(Word and element location entries)
#####

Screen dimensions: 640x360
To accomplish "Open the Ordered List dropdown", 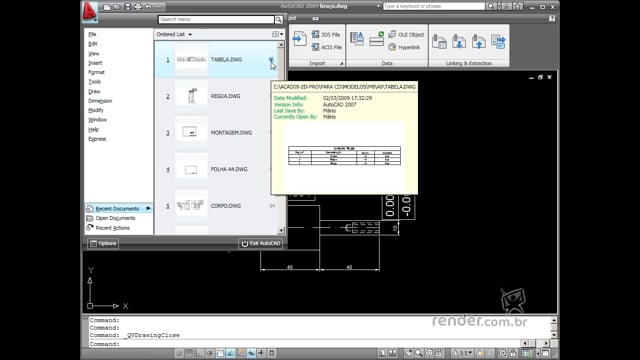I will (174, 34).
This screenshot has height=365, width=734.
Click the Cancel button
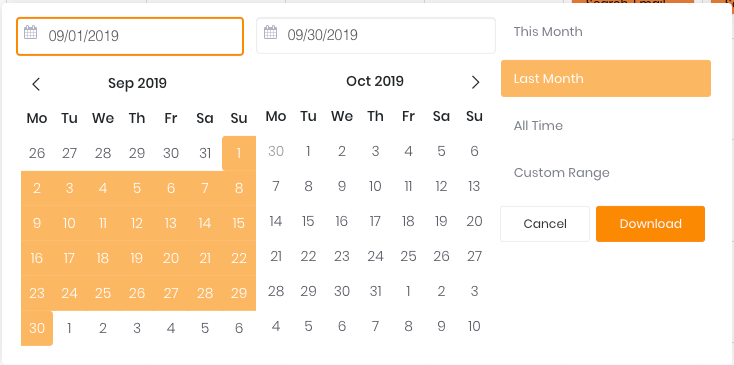click(545, 224)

#####

**TASK GOAL:**
Please copy out the entries above, requests included, starting at the line that contains "This screenshot has height=365, width=734." and ending with the last entry, shifting each coordinate in the answers by adding 9 to every number. Leave the pictures out.

**RESULT OF THE TASK:**
This screenshot has height=365, width=734.
Click the Cancel button
click(554, 233)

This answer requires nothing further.